Tuesday, August 30, 2011

The Work



If I remember right, which I often don’t, the first relationship I ever fucked up, I mean really ruined, was the first girl I ever told I loved. Granted, I was thirteen, awkward, and she was popular, known in certain circles for having filled in early and for putting out. When I consider the ways I’ve used the word since then, the rigorous struggle and pure reward of the relationships I’ve been a party to throughout the years, the sentiment I felt as a nascent teen was likely closer to confusion. Love was something I wanted to believe and feel because it meant I got to get my hands dirty without being like the rest of the boys, the kids who gathered in the lull between classes to brag about it to each other in the halls of school. In hindsight, I was hardly any different, just quieter and less assured of my position in the pecking order, though, to my credit, whatever the feeling was, at the time I felt it with all the terror and ferocity of which my virgin heart was capable.

Ultimately, her name is not important. I say this not as an insult or as a means to diminish someone who obviously is an actual person with an actual history and life, but because I doubt she needs me speaking of her in public, which I am doing. Plus, I imagine she is married now, with children and the rest, and though she’ll never read this, I feel I owe her, at the very least, a gesture of anonymity. What is important, though, and what continues to bother me about the way I so spontaneously bailed on a person who cared about me and who was, for the most part, good to me, is the extent to which I wonder why it seems to keep on happening.

With her, it was a matter of my leg, my left knee specifically, which I shattered in the center of Hobbes Ice Arena playing hockey the summer 0f 1993, just before High School. This meant two things—I couldn’t walk, and I couldn’t see my friends. That summer was the first real amount of time I didn’t spend with the people I had been playing hockey with since I learned to skate at the age of six. Mostly, I laid in my room, read books and listened to Nirvana and Nine Inch Nails. By the time I could move around again I was a different boy altogether.

Those three months engrossed in Kurt Cobain lyrics changed everything for me, not only because I started putting people into categories and painting myself as somehow other than the rest, more alternative, and thus, more authentically alive than other people, but, for the first time, language became the center of my life. I poured through those lyric books. I knew every song by heart, what every song meant, or what I thought it meant, what the reasons were he wrote them and what he must have felt to sing like that, that sad growl growing violent in the chest and making sense. Lying in my bed alone, with my girlfriend and former friendships far away, with the person I was before and that I would never be again also far away, I understood that he needed those words specifically and no others.
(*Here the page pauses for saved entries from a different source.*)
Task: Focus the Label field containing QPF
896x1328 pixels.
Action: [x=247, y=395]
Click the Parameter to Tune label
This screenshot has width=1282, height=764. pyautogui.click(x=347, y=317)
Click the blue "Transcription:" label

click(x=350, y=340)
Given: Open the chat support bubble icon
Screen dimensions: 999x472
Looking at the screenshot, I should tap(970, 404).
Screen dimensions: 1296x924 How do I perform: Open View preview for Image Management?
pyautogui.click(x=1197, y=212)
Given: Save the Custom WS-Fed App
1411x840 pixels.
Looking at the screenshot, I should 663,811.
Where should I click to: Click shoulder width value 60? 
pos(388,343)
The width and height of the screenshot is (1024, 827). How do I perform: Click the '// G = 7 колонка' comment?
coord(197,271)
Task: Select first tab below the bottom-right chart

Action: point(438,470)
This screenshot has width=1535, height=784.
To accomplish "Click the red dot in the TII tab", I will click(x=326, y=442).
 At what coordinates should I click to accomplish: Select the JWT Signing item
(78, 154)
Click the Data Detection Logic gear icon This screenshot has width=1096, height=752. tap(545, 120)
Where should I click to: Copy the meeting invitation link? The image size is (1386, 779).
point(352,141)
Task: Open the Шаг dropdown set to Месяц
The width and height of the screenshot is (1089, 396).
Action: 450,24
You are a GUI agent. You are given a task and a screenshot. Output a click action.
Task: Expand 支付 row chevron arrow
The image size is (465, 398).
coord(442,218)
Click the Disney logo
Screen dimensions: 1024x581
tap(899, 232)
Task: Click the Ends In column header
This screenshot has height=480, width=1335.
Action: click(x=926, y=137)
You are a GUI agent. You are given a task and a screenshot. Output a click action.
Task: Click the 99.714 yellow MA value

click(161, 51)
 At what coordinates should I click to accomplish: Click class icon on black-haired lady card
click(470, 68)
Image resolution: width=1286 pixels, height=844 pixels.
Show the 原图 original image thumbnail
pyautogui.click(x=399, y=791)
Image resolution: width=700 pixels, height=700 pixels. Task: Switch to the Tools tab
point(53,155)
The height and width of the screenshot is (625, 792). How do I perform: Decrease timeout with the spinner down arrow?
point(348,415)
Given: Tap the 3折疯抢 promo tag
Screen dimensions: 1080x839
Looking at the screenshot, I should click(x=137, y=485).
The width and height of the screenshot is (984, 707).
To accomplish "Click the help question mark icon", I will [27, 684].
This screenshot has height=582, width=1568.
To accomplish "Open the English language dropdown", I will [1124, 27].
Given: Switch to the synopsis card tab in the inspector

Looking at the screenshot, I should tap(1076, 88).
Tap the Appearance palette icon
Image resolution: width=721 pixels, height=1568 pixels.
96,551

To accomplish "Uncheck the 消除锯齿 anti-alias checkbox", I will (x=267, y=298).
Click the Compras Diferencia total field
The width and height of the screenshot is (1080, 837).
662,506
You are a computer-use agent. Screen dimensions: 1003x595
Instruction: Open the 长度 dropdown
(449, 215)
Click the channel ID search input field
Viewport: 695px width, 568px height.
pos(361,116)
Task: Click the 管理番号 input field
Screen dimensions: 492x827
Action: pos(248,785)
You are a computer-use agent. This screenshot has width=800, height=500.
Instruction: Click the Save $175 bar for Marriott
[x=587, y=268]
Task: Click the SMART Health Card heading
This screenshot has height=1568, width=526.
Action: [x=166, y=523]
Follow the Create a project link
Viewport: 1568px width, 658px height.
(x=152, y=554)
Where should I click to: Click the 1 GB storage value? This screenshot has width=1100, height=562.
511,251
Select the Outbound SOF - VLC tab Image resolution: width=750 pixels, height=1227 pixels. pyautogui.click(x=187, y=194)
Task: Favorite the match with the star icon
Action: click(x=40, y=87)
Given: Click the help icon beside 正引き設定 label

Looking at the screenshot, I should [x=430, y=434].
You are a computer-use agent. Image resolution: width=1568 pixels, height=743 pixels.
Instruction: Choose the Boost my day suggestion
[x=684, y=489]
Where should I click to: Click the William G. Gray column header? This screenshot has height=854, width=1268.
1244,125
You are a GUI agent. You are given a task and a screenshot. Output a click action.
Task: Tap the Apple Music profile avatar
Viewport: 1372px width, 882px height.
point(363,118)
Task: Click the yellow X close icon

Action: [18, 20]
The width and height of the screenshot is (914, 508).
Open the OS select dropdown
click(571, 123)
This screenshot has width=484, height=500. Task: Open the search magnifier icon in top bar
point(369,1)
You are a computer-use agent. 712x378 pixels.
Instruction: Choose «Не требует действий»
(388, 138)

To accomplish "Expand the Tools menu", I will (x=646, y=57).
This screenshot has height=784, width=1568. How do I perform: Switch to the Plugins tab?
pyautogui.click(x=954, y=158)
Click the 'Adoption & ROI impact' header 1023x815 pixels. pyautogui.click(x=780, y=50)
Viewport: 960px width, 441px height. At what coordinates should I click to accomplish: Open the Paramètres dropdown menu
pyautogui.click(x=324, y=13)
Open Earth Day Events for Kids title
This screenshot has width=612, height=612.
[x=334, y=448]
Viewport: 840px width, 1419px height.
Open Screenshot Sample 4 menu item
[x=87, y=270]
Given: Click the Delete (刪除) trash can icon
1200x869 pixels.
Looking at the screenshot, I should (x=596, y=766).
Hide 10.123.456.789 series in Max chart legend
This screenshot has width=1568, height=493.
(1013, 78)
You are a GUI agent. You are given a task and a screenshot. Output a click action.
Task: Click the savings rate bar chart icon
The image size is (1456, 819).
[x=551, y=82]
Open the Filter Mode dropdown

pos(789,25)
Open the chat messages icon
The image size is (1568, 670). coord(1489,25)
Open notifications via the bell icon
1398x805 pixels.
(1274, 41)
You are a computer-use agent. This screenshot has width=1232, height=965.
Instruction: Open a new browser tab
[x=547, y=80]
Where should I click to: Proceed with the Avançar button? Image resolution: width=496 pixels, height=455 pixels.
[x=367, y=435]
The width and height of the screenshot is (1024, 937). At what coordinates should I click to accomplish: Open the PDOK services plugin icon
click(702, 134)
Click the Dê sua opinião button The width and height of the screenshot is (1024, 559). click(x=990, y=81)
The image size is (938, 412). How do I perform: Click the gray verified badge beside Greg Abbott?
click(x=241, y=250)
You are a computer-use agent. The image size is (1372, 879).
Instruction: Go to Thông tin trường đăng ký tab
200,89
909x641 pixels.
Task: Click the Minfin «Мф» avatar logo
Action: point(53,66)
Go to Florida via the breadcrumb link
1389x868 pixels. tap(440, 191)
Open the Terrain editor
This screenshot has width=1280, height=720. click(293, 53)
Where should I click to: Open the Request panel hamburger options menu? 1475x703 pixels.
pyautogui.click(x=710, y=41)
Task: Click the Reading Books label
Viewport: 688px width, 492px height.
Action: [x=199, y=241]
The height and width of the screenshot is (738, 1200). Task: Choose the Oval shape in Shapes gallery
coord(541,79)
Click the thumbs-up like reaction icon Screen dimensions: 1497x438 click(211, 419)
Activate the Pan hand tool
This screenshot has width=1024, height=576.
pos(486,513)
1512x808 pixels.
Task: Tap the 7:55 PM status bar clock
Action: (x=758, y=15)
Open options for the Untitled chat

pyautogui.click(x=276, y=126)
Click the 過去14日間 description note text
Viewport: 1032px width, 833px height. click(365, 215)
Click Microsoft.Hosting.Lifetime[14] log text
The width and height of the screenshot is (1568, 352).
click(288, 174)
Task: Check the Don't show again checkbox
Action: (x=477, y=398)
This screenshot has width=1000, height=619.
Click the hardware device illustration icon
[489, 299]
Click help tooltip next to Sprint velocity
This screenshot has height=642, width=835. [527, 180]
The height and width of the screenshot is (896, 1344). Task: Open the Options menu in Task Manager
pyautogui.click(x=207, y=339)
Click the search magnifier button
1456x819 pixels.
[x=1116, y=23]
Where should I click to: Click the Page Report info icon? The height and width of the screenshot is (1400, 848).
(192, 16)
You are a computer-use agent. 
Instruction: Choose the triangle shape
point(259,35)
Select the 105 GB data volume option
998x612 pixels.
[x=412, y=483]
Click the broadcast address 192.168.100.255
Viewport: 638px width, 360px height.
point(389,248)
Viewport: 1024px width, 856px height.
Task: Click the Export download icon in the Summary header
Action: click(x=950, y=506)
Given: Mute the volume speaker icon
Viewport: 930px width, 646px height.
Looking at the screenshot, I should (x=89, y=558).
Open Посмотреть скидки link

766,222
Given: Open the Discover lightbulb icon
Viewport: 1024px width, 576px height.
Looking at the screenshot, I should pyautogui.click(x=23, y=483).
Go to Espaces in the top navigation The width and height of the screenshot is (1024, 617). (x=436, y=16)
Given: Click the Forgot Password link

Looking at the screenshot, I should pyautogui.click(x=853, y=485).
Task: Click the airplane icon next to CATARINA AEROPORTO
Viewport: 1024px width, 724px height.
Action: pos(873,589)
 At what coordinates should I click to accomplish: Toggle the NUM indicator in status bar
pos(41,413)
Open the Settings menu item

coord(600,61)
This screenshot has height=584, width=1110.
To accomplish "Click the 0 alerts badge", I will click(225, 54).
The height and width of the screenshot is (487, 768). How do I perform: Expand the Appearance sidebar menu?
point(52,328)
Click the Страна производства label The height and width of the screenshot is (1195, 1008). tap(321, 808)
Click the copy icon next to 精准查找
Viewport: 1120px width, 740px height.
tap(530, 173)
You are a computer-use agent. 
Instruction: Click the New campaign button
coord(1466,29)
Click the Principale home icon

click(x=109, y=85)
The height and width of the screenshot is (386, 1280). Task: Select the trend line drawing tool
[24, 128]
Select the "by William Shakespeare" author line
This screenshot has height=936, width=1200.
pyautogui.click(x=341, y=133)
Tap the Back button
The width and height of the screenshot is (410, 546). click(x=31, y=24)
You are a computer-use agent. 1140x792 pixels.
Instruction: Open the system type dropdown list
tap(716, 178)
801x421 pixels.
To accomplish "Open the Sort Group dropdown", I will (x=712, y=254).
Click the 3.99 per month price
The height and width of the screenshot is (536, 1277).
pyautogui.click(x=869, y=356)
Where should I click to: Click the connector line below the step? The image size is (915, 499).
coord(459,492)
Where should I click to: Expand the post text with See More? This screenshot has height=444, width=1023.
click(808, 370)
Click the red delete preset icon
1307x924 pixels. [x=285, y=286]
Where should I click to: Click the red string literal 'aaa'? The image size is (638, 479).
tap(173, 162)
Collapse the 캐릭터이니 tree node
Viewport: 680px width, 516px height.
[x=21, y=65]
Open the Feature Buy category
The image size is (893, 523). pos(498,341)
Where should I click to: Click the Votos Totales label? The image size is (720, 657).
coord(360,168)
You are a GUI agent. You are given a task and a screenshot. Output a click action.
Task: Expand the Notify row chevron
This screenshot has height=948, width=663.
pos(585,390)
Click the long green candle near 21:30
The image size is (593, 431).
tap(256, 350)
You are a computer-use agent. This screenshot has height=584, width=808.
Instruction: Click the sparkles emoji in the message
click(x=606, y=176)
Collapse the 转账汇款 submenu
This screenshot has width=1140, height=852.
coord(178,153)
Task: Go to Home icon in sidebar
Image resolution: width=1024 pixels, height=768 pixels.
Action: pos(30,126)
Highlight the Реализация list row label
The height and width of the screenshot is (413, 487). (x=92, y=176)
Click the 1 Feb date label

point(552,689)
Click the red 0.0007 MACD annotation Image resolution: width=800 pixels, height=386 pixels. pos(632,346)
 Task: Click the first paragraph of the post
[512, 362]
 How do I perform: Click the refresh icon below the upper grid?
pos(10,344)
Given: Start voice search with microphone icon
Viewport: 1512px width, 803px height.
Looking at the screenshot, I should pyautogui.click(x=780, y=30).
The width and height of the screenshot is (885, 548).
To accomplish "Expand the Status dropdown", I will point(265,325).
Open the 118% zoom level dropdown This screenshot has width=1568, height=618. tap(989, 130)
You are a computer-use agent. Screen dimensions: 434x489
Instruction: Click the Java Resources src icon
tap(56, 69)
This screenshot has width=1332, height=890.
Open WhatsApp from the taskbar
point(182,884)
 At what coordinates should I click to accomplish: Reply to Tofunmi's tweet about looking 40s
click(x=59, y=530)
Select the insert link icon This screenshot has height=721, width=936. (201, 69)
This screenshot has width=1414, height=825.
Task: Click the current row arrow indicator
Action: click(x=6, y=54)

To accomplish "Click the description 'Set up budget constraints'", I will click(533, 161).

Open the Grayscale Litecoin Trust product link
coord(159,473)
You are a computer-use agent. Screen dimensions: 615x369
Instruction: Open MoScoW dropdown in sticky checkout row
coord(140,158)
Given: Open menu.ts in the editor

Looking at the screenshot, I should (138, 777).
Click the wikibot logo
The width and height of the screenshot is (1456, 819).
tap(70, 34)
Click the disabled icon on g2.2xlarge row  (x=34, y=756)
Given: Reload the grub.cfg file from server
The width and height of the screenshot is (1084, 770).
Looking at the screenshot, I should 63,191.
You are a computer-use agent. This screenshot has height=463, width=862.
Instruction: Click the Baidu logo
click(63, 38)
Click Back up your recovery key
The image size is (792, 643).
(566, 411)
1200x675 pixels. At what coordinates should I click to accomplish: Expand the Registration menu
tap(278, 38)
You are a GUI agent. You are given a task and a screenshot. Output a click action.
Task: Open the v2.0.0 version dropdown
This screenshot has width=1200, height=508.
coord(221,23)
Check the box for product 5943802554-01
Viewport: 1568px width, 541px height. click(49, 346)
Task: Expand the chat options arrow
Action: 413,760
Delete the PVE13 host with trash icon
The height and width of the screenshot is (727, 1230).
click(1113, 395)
I wrote my first bad poems that summer, lyrics really, to a music I couldn’t make and that I’ve been chasing ever since.

In hindsight, she didn’t have a chance. I desired a different kind of person, someone who I could walk around with and people could look at us and be disgusted. And we, the next girl and I, we would relish in that disgust, knowing that we would never be like them, would never wallow in the mediocrity of being normal or waste our energy pursuing a way of life that didn't really matter. I wanted to be alternative, then punk. I wanted to be in a band, and then, when that didn't happen, I wanted to be a poet. And she was neither of those things. She could be other things, but she could never be those things. And so I left her, shallow as I was, without an explanation.

So much of the business of leaving, it seems, is like that, without an explanation. Or rather, the explanations I arrive at never really seem to encompass totally the experience of pulling one life from another life, especially from nowhere, the way it feels so equally the right thing and the wrong thing all at once. The parting feels impossible, I think, and even permanent, because, being necessary and simultaneously not so, or, at least necessary and undesired, it approaches a place of indeterminacy where, ultimately, it approaches nothing. And maybe this, this absence at the end of what I’ve worked and struggled for with so many people and for so much of my adult life, this work that is the work of love and the failure of love, maybe this is what is accurate and true, the thing that makes us human, here in the wake of our departures. I can't be certain if this is right or not, but if it is, or even if it only partially is, what can I say to her, to anyone, to make the parting worth it? How do she and I continue trying in a world where that which waits for us is not what we were trying for? Maybe that is the work of poetry, to fail sometimes and fall a little short, to continue trying to remember and to write it down when there doesn't seem a reason to, perhaps precisely because there doesn't seem a reason; and in that open space carved out by language and by thought, the music exactly there.